Shun'e (俊恵), also known as Tayū no Kimi (大夫公), was a Japanese waka poet of the late-Heian period. One of his poems was included in the Ogura Hyakunin Isshu. He produced a private collection, the Rin'yō Wakashū, and was listed as one of the Late Classical Thirty-Six Immortals of Poetry.

== Name ==
His Buddhist name is also read Sun'e, and he is also known by the name Tayū no Kimi.

== Biography ==
He was born in 1113, the son of Minamoto no Toshiyori. His maternal grandfather was Fujiwara no Atsutaka. He was tutored in waka composition by his father, but after the latter died he appears to have taken monastic orders in Tōdai-ji. His exact date of death is uncertain, but it was likely around 1191.

== Poetry ==
Eighty-three of his poems were included in imperial anthologies, and he was recognized as one of the Late Classical Thirty-Six Immortals of Poetry.

He was a poetic mentor to Kamo no Chōmei.
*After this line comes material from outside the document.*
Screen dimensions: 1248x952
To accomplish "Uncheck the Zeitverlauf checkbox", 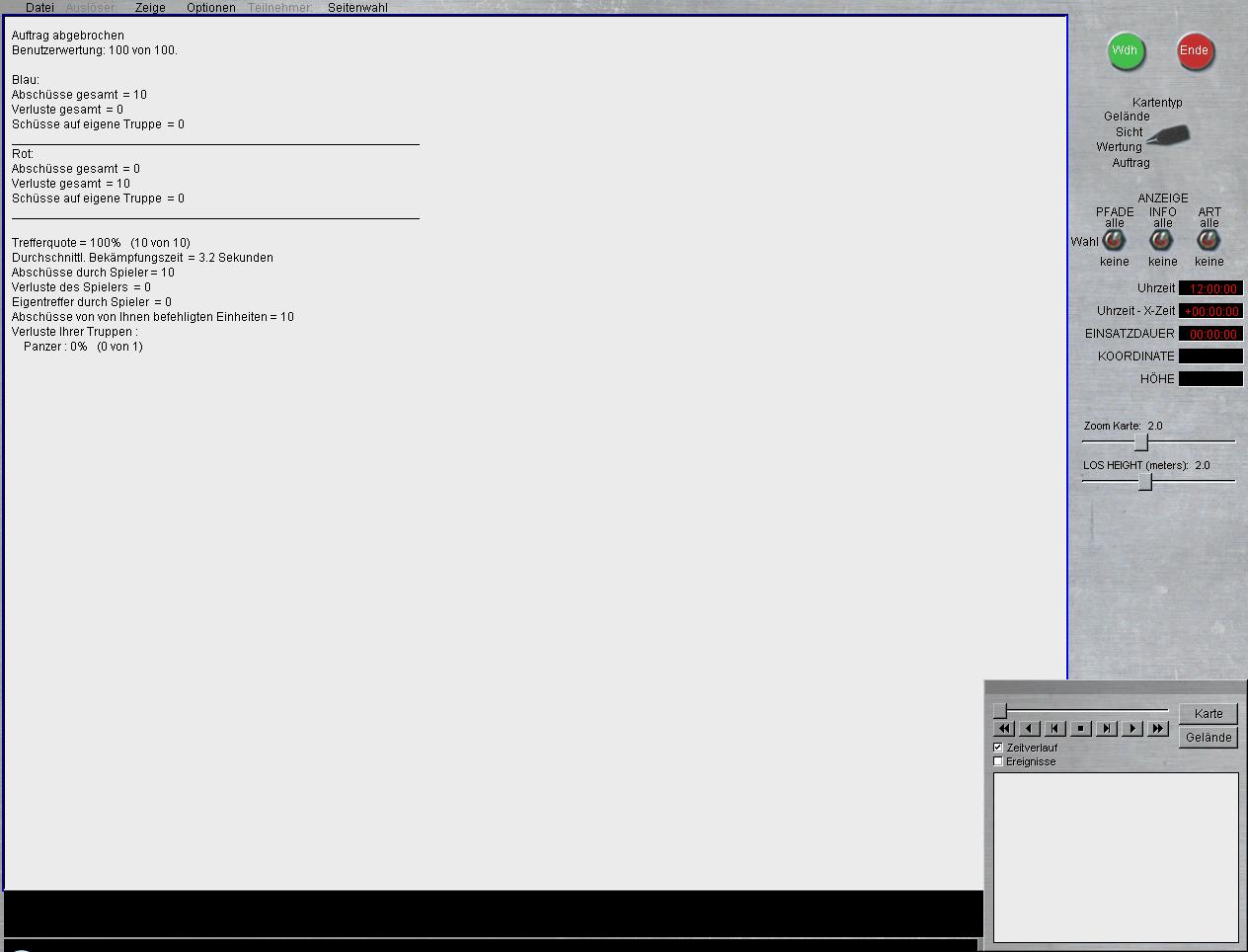I will click(x=998, y=748).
The following poem by him was included as No. 85 in Fujiwara no Teika's Ogura Hyakunin Isshu:
| Japanese text | Romanized Japanese | English translation |
| 夜もすがら もの思ふころは 明けやらで 閨のひまさへ つれなかりけり | Yomosugara mono-omou koro wa akeyarade neya no hima sae tsurenakarikeri | The only relief from the pain of waiting all night long for a lover who does not come would be the break of day, but even gaps in the shutters are too cruel to let in the light of dawn. |

He also left a private collection, the Rin'yō Wakashū (林葉和歌集).